The regular game starts at 7:07, but the makeup’s at 5:15. We’re there early, of course, and on the thin wraparound screens in the stadium bowl, the graphic says Welcome to the Coliseum Comerica Park. The Jumbotron says it too, with the whirling Old English D.  Our mascot Stomper holds up a sign asking for an A’s autograph, saying he drove 2,400 miles to Detroit to get one. They play the pump-up video for the Tigers on the big screen (Nothing Stops Detroit! Motor City! Since 1901!), and we hear the walk-up music for all of the Tigers’ batters, which, for the first time, I realize only home fans get to hear. The whole thing is lovely. I don’t know how much of this was requested by the Tigers or required by MLB rules. I suspect very little, and it’s made that much better because the effort that’s gone into his home-away-from-home two innings not really being for the Tigers, or for their fans—it’s for A’s fans to make the most of this weirdness.

And this is also still Oakland. As I open my bag at security, they search every compartment. “Gotta find your keys,” the guard says, “and make sure they can’t be made into a weapon.” 

Russ has flown in for the series—to bask in the glow of his adopted A’s while flagellating himself for the misery that is his beloved Tigers—and we’re wearing our Tigers hats along with some A’s gear, and a guy a few rows below us asks if we’re from Michigan.

Yes, I say. Russ is a lifelong Michigander and I was there for a brief formative period.

He tells us he’s from the Mitten too, but now lives in Reno. (There’s a story there, and I’m sure it’s terrifying.) He pumps his fist in the air. “This is the closest home game I could get!”
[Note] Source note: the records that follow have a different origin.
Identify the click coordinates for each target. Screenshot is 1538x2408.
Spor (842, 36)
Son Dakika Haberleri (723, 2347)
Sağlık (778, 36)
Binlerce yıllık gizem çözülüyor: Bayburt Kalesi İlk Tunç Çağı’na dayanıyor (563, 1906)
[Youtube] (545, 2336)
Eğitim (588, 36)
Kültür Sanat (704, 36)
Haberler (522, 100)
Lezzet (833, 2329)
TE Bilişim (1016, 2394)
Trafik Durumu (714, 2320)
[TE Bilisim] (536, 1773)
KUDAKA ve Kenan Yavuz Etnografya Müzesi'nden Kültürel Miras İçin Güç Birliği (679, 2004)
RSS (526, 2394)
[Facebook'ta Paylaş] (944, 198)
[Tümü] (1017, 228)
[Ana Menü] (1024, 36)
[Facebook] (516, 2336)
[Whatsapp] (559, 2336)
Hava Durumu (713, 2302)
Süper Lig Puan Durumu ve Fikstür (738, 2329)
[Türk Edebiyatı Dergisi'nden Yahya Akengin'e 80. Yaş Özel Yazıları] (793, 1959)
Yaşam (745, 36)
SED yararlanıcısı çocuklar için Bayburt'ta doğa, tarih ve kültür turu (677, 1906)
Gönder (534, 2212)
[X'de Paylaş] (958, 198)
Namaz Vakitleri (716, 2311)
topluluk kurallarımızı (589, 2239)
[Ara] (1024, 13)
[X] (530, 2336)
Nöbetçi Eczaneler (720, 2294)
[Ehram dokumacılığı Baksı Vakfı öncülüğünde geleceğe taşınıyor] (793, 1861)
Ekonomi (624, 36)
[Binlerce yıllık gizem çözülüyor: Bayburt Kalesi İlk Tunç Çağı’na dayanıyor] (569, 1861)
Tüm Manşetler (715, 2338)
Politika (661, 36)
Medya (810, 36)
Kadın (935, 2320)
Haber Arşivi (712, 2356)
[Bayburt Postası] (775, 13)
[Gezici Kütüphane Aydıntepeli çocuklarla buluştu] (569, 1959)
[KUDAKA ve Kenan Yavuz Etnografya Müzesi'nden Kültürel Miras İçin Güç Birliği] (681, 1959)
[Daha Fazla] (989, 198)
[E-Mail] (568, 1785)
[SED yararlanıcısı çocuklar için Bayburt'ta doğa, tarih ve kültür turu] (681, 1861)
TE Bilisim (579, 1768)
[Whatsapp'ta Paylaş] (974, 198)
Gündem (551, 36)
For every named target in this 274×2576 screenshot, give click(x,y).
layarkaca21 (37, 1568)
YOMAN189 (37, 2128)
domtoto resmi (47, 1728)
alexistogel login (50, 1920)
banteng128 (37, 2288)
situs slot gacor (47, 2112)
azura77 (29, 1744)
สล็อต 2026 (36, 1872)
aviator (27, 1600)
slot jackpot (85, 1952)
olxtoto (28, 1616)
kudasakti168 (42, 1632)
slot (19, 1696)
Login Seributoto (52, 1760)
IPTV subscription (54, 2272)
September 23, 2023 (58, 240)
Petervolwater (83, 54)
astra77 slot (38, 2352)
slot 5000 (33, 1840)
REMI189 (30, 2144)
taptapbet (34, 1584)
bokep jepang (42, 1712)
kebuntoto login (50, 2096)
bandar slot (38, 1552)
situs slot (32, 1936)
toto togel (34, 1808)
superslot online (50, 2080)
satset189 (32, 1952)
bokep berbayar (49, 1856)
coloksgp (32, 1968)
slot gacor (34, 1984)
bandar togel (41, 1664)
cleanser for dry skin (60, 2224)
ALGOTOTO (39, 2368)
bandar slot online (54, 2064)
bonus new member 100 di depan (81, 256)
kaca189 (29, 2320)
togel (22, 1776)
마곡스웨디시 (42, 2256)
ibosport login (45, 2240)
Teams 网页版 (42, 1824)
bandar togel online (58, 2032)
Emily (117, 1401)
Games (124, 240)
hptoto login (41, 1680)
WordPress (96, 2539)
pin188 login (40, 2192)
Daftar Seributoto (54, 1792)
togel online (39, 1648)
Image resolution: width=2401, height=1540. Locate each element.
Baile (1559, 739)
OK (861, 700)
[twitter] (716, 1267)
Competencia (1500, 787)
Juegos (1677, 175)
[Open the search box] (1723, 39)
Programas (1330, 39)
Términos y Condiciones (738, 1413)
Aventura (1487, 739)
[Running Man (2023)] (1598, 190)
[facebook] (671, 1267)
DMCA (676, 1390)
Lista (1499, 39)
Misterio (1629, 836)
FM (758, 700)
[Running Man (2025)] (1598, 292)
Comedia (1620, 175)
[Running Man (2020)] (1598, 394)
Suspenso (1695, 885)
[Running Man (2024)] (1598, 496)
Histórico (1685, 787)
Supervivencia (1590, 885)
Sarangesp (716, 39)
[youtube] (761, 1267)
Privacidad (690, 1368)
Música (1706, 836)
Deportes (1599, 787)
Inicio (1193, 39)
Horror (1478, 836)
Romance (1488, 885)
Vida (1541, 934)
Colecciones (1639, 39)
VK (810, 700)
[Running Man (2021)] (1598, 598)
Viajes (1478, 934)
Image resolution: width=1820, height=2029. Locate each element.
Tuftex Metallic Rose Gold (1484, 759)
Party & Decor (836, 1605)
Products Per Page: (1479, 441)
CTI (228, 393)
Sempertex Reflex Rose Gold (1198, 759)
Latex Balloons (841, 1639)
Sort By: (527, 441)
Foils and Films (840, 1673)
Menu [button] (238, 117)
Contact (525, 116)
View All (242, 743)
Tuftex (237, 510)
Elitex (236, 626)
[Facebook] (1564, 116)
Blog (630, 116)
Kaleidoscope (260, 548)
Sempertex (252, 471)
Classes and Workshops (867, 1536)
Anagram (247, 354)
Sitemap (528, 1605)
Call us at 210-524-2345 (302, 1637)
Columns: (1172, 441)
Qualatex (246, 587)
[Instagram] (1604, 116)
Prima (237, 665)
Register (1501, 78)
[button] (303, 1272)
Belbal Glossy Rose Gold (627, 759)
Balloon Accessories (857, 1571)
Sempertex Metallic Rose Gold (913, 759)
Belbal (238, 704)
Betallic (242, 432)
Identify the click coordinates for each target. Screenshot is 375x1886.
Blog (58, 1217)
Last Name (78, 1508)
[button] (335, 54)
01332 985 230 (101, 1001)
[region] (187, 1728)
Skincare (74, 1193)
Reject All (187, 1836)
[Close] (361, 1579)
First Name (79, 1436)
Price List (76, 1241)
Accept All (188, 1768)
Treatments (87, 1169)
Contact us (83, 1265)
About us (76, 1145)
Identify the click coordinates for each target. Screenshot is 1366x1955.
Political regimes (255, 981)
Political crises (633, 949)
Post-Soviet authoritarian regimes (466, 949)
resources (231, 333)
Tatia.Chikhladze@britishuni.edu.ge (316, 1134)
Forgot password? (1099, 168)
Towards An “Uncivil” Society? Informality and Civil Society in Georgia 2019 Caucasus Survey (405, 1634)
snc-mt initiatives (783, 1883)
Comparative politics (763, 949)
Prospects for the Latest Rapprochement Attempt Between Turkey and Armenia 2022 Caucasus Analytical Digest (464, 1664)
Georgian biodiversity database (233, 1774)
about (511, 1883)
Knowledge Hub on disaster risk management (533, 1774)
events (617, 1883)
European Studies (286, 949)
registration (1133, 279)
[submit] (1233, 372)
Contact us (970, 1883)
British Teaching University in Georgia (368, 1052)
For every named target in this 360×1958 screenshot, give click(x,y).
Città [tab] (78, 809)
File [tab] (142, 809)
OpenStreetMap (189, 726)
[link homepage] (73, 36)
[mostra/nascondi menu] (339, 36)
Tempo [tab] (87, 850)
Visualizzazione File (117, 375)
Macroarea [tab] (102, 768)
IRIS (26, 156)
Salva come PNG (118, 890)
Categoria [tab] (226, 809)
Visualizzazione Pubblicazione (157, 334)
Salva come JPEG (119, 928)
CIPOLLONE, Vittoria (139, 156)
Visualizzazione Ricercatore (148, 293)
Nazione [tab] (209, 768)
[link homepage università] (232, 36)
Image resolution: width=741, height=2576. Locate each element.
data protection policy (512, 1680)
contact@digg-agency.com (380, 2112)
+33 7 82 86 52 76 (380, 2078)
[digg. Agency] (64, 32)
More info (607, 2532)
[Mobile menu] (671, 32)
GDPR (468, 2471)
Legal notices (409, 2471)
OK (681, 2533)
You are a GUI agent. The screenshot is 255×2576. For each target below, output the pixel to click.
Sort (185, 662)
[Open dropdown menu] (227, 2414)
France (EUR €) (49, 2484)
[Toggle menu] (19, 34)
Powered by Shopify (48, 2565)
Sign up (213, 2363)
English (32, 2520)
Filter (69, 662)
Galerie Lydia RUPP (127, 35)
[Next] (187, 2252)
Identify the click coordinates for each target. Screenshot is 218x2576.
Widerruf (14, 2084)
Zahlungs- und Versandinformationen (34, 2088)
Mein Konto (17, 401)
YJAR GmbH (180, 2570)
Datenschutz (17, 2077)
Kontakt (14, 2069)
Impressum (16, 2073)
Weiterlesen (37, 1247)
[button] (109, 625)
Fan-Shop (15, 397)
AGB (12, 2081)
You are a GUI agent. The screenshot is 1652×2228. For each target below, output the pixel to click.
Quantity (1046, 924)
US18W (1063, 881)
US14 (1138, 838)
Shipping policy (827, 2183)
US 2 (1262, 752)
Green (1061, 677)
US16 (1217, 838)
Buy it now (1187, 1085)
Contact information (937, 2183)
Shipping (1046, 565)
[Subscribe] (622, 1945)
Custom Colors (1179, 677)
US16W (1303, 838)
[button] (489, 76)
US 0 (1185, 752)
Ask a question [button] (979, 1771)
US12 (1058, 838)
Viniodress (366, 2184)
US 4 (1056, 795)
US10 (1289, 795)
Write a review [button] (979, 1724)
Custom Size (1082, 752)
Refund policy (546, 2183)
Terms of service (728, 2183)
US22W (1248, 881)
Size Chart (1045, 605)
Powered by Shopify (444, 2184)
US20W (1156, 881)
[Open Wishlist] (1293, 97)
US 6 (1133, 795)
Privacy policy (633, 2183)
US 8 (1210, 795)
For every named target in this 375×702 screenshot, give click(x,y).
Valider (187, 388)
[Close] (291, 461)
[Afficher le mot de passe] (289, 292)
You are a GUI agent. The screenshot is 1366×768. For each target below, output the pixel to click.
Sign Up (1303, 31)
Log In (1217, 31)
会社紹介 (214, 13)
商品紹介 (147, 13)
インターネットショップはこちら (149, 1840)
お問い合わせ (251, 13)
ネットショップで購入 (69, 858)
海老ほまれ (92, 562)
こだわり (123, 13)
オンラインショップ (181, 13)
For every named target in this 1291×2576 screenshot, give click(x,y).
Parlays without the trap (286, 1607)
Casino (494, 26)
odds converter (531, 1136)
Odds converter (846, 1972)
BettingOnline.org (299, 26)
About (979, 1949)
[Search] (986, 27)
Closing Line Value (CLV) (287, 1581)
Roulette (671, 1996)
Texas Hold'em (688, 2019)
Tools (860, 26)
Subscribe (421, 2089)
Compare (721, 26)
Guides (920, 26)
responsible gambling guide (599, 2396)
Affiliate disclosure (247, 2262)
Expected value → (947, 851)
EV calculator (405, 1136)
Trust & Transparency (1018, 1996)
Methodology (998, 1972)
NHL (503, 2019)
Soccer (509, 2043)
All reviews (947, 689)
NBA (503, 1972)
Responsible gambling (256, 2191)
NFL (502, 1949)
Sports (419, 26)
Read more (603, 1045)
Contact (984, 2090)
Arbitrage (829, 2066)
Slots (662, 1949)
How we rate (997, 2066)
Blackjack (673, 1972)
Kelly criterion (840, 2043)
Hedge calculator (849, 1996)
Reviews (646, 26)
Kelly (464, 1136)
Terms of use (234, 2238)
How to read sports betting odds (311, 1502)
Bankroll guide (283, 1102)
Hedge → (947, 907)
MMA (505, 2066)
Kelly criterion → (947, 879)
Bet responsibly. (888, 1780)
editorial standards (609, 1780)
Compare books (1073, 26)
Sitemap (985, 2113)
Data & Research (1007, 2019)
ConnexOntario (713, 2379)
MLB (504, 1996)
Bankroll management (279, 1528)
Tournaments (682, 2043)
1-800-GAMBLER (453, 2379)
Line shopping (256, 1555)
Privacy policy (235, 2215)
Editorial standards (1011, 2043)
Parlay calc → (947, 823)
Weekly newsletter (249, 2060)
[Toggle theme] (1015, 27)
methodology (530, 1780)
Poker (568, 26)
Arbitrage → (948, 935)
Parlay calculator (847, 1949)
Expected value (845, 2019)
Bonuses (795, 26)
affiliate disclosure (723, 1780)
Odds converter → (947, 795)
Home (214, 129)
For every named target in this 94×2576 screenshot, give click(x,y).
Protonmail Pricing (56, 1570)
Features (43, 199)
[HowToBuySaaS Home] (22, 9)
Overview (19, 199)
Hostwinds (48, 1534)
The game “begins” the A’s ahead 5-3 and the Tigers’ Jordy Mercer at bat, the count 2-2 from May. The first pitch from Liam Hendriks is a strike, and a strikeout. A one-pitch strikeout. The A’s go on to hit another homer from Chad Pinder and win the game, 7-3, which also gives them their longest winning streak of the season, almost four months back. They change their uniforms from away to home for the second game—kelly green, because it’s Green Friday, their own home tradition.

“My parents would love this,” Russ says, meaning his parents and anyone else who is tired enough to want anything a little more charming and surprising. This feels like a moment out of time, a bit like this whole season, where the experience of the game could retroactively embrace its most memorable self: funnier, weirder, warmer, more welcoming. Your parents’ game or their parents’ game made new again. “Mine too,” I say. “Mine too.”